GEORGIA FARM BUREAU MUTUAL INSURANCE COMPANY v. LaneAnnotate this Case
129 Ga. App. 166 (1973)
199 S.E.2d 273
GEORGIA FARM BUREAU MUTUAL INSURANCE COMPANY v. LANE.
Court of Appeals of Georgia.
Submitted May 1, 1973.
Decided May 31, 1973.
Harold Lambert, for appellant.
Ralph C. Smith, Jr., for appellee.
1. The motion to dismiss the appeal because the enumeration of errors fails to contain a statement of jurisdiction is denied.

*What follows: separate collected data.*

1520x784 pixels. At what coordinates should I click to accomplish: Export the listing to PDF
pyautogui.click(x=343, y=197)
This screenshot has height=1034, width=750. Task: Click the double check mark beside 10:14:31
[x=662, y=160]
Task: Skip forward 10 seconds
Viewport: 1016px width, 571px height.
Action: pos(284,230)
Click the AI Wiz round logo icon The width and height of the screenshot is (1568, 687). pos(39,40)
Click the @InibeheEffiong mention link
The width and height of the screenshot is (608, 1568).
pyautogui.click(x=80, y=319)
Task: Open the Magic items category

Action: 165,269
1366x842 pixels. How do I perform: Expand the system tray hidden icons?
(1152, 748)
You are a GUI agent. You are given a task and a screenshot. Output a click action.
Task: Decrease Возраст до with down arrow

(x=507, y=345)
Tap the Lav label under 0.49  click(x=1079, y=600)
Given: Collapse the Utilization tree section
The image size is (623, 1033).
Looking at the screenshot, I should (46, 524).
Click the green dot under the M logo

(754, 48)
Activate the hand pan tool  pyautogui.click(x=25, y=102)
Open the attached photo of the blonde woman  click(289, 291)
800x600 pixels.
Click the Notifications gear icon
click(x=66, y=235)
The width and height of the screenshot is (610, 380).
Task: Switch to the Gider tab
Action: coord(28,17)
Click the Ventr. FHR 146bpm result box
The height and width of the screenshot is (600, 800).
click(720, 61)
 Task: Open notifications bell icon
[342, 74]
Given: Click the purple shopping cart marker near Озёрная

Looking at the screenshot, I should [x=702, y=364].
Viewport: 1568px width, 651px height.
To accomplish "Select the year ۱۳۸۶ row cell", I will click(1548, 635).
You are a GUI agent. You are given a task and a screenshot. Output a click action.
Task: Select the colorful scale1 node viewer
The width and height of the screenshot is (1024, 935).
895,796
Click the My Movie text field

2. The plaintiff purchased a Pontiac automobile for $6,405, drove it 6, 417 miles in four months, at which time it was wrecked, and testified that its market value was $5,971.23 immediately before and $800 immediately after the wreck. On an action against the insurer for the value of the automobile on a policy containing a deductible amount of $100, this and other evidence authorized a verdict in the sum of $4,821 in favor of the plaintiff.
3. There was substantial evidence from both the plaintiff's and the defendant's witnesses that a car damaged to the extend this vehicle was could not be repaired to restore its value prior to the *167 accident. In such a case depreciation in market price should be added to cost of repairs, or the property or its value replaced, so that the insured will be made whole. State Farm Mut. Auto. Ins. Co. v. Smith, 119 Ga. App. 447 (1) (167 SE2d 610). The insurer originally offered $2,090 as cost of repair, which included no depreciation of market value. After the plaintiff retained an attorney the insurer offered $3,000 with plaintiff to retained an salvage (either $800 or $1,250). The offers were based on the highest estimate of salvage value" approach to the claim rather market value, and no attempt to allow for "special order" items not included in the book estimate listings. The course of dealing is suggestive of a "nuisance value" approach to the claim rather than a bona fide effort to reimburse the insured for his loss. "When an insured has suffered a loss and the company has notice thereof, unless a bona fide effort is made to effect a settlement of the loss in accordance with the provisions of the policy, there is an absolute refusal to pay, and if the offer of settlement does not approximate the loss sustained, there is likewise a refusal to pay." Firemen's Ins. Co. v. Allmond, 105 Ga. App. 763, 766 (125 SE2d 545). There was a jury question on the issue of penalty and attorney fees, and the amount returned by the jury in this portion of the verdict is not unreasonable.
Judgment affirmed. Bell, C. J., and Quillian, J., concur.